:: SOURCE PASSAGE
Just now, cynical-RN said:

I never bring it up, unless when asked, and even then, my answers are quite measured. Like I said before, assessment precedes diagnosis, let alone cure. Therefore, you must dance a yard before you dance a block. Someone asked me if I have any kids the other day, I retorted: "I am barren." which is better than my usual answer, "they are all in the planned parenthood trash can."

LOL, love that.  Hey if you can keep it up more power to you.  I, on the other hand, will find that too tiring.  I like to socialize at work and have friends who know my life.

1 Votes
11 minutes ago, juan de la cruz said:

LOL, love that.  Hey if you can keep it up more power to you.  I, on the other hand, will find that too tiring.  I like to socialize at work and have friends who know my life.

It is just dark humor. It elicits laughter  especially from the grumpy old bats or shock, especially from the newly minted vanilla millennials/gen x. I do socialize at work, but I try not to step into intrusive matters. We are living at a time when outrage is the fad du jour and one being summoned to HR on the basis of rubbish is unfortunately neither infrequent nor warranted at times. 

1 Votes
59 minutes ago, xwill327 said:

I don’t identify as sir. Yes. That’s what you are as well as unhinged

Mia culpa. I stand corrected and much obliged from the correction. However, your sentence structure is unhinged. At the minimum, try to be coherent. You are incapable of engaging in nuanced discourse. Henceforth, I highly dissuade you from typing without thinking. 

Specializes in ACNP-BC, Adult Critical Care, Cardiology.
4 minutes ago, cynical-RN said:

It is just dark humor. It elicits laughter  especially from the grumpy old bats or shock, especially from the newly minted vanilla millennials/gen x. I do socialize at work, but I try not to step into intrusive matters. Where living at a time when outrage is the fad du jour and one being summoned to HR on the basis of rubbish is unfortunately neither infrequent nor warranted at times. 

Trust me, I'm not as liberal as I seem in this thread.  But I am an avid pro-LGBT as a gay male who was in the closet for years and suffered from it.  I am an out gay man in all aspects of my life and has been for 11 years.  It's such a sigh of relief actually when I can be honest to everyone about who I am.  When I started a new job 11 years ago, new co-workers and I were gathered at a table in the cafeteria and I was asked what made me move to San Francisco and my response was "my husband and I have been planning a move here for years".  I was met with "we finally have a gay NP in our group!" and I was like "wow!".
::::
:: STORED DATA
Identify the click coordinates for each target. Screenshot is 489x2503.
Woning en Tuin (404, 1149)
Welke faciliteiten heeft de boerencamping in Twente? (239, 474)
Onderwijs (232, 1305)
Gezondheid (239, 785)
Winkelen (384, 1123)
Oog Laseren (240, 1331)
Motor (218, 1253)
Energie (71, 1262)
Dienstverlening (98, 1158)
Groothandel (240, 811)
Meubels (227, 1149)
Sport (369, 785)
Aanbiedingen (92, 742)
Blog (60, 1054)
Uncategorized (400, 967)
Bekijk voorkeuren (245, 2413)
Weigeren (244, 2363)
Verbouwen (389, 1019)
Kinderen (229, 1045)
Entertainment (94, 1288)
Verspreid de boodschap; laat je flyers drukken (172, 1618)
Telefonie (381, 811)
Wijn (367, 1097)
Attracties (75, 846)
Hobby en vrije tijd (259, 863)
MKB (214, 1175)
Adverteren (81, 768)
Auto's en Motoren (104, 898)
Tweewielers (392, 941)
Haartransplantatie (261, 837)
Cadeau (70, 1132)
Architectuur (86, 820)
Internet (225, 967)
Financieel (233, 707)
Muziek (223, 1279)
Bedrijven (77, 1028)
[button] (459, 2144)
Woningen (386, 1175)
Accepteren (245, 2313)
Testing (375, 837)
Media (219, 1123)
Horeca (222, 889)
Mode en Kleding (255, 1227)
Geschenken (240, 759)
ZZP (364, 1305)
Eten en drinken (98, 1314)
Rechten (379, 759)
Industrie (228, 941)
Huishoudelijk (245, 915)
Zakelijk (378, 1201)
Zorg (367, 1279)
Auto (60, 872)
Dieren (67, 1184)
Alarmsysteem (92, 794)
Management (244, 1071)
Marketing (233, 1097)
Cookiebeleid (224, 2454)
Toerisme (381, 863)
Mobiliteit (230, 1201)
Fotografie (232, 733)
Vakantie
::::
**EXERCISE A:**
Answer these questions from the forum thread about personal life at work:
(i) What reply did cynical-RN give when asked about having kids the other day?
(ii) For how many years has the poster who describes himself as a gay male been out in all aspects of his life?
(iii) To which city did that poster move?
**EXERCISE B:**
Copy the forum thread about personal life at work word for word, from "I don’t identify" to "Critical Care, Cardiology.".
**EXERCISE C:**
Carry on the forum thread about personal life at work from the point where it stops.
The listing has no connection to the forum thread about personal life at work.

**ANSWER SECTION A:**
(i) "I am barren."
(ii) 11 years.
(iii) San Francisco.

**ANSWER SECTION B:**
I don’t identify as sir. Yes. That’s what you are as well as unhinged

Mia culpa. I stand corrected and much obliged from the correction. However, your sentence structure is unhinged. At the minimum, try to be coherent. You are incapable of engaging in nuanced discourse. Henceforth, I highly dissuade you from typing without thinking. 

Specializes in ACNP-BC, Adult Critical Care, Cardiology.

**ANSWER SECTION C:**
3 Votes
13 minutes ago, cynical-RN said:

 

 

11 minutes ago, juan de la cruz said:

Trust me, I'm not as liberal as I seem in this thread.  But I am an avid pro-LGBT as a gay male who was in the closet for years and suffered from it.  I am an out gay man in all aspects of my life and has been for 11 years.  It's such a sigh of relief actually when I can be honest to everyone about who I am.  When I started a new job 11 years ago, new co-workers and I were gathered at a table in the cafeteria and I was asked what made me move to San Francisco and my response was "my husband and I have been planning a move here for years".  I was met with "we finally have a gay NP in our group!" and I was like "wow!".

I respect where you are coming from. Indeed, it is not my place as a straight man to tell you how to feel as a gay man. I think the argument here is the appropriateness of location relative to professionalism. I think such a casual conversation in the cafeteria is innocuous juxtaposed to the nurses' station, OR, patient room etc. And sometimes, the things straight people ask out of curiosity and ignorance should be considered a teaching moment. I recall once when a lesbian lady said she was planning to get pregnant. I was amused and confused. Out of about 10 people, I was the only one who asked how that will happen. Everyone was thinking it, but afraid to ask. Unlike someone like the OP who is seeking to be conveniently outraged, she explained the process and pleasantly addressed my ignorance. Later, she thanked me for asking. Apparently, answering it in the form of an asked question is better than just divulging intimate details like that sans solicitation.